We will use GridSearch to find the best hyperparameters for our model. We will play around with the hyperparameters 'kernel', 'gamma', and 'C'.

The code in the following section has been commented out due to processing time.

In [None]:
# from sklearn.model_selection import GridSearchCV

# param_grid = [
#     {'kernel':['linear', 'rbf', 'sigmoid'], 
#      'gamma':['scale', 'auto'],
#      'C':[1,2,3]}
# ]

# svc = SVC()
# grid_search = GridSearchCV(svc, param_grid, cv=5, return_train_score=True)
# grid_search.fit(x_train, y_train)

In [None]:
# grid_search.best_params_

In [None]:
# grid_search.best_estimator_

In [None]:
# cvres = grid_search.cv_results_
# pd.DataFrame(grid_search.cv_results_)

The best hyperparameters found using GridSearch were: <br>
* C: 3
* Gamma: scale (default)
* Kernel: rbf (default)

So we will specify these for our model.

## 5.2 Fit the training model

In [None]:
svc = SVC(kernel="rbf", C=3)
svc.fit(x_train, y_train)

In [None]:
y_pred_svc = svc.predict(x_test)

In [None]:
svc.classes_

## 5.3 Cross-validate

In [None]:
from sklearn.metrics import confusion_matrix, precision_score, recall_score, f1_score, plot_confusion_matrix

cm_svc = confusion_matrix(y_test, y_pred_svc)
cm_svc

In [None]:
# Confusion matrix for correct classification
# plt.matshow(cm_svc, cmap = plt.cm.gray)
# plt.show()

In [None]:
# And more specifically:
plot_confusion_matrix(svc, x_test, y_test)

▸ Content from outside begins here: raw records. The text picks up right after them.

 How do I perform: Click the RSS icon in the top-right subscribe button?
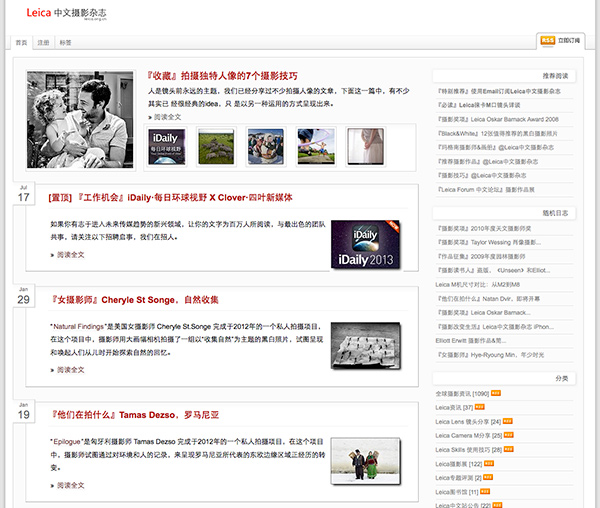pyautogui.click(x=548, y=41)
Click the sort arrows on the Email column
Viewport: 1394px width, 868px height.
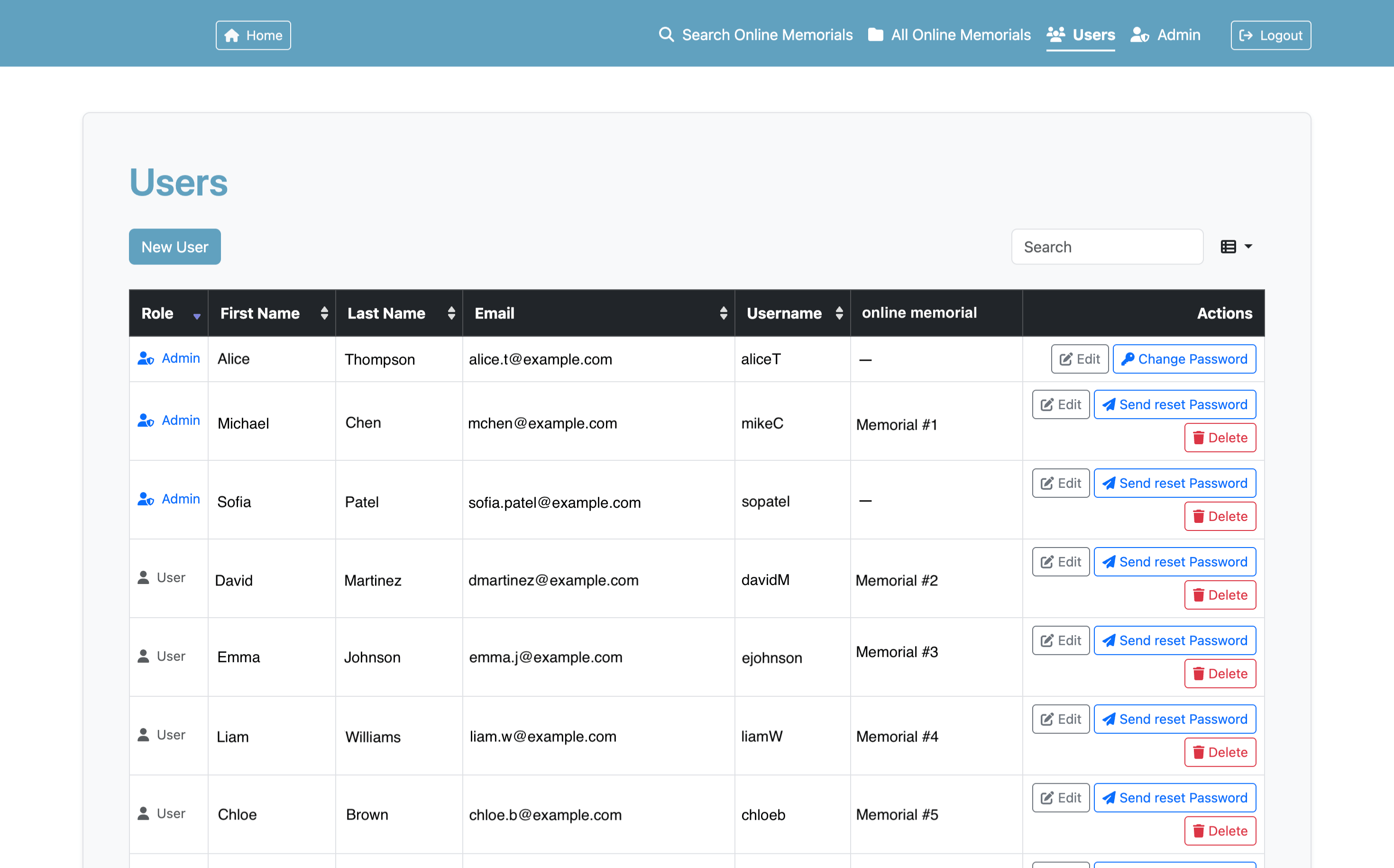pyautogui.click(x=724, y=313)
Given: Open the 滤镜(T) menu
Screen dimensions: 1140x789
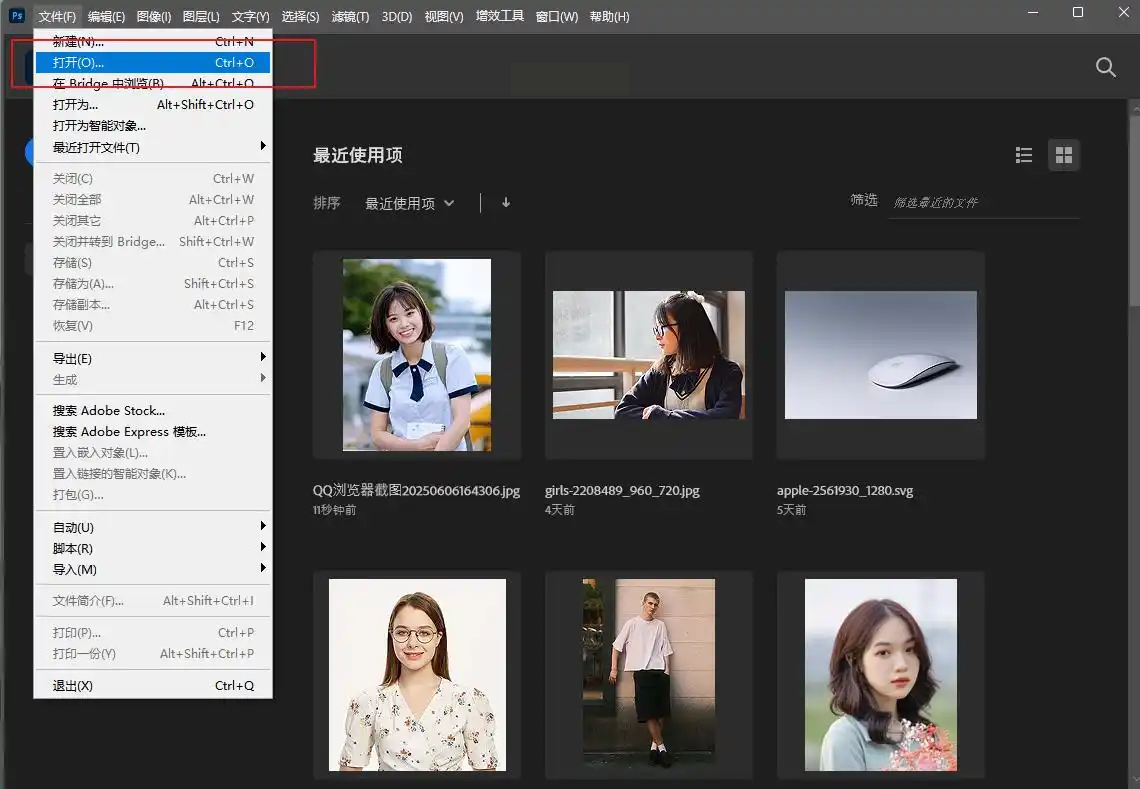Looking at the screenshot, I should [x=350, y=16].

The confusion matrix here looks quite good as most values are on the main diagonal, i.e. they were classified correctly (the darker the square, the less values there were classified in that category).

The Bombay variety (class '1' in the plot) looks darker than the other varieties; indeed, there were fewer Bombay beans than there were other varieties (refer to the section on EDA in Part 1). We could also check if the classifier does not perform as well on the Bombay than for the other varieties. This is done below.

In [None]:
# Focusing on plotting the errors
row_sums = cm_svc.sum(axis=1, keepdims=True)
ncm_svc = cm_svc / row_sums
np.fill_diagonal(ncm_svc, 0)
plt.matshow(ncm_svc, cmap=plt.cm.gray)
plt.show()

The rows and columns for the Bombay bean (class 1) is dark, indicating that Bombay beans tend to get classified correctly. So we do not need to worry about the classifier not having performed as well on Bombay than for the other varieties.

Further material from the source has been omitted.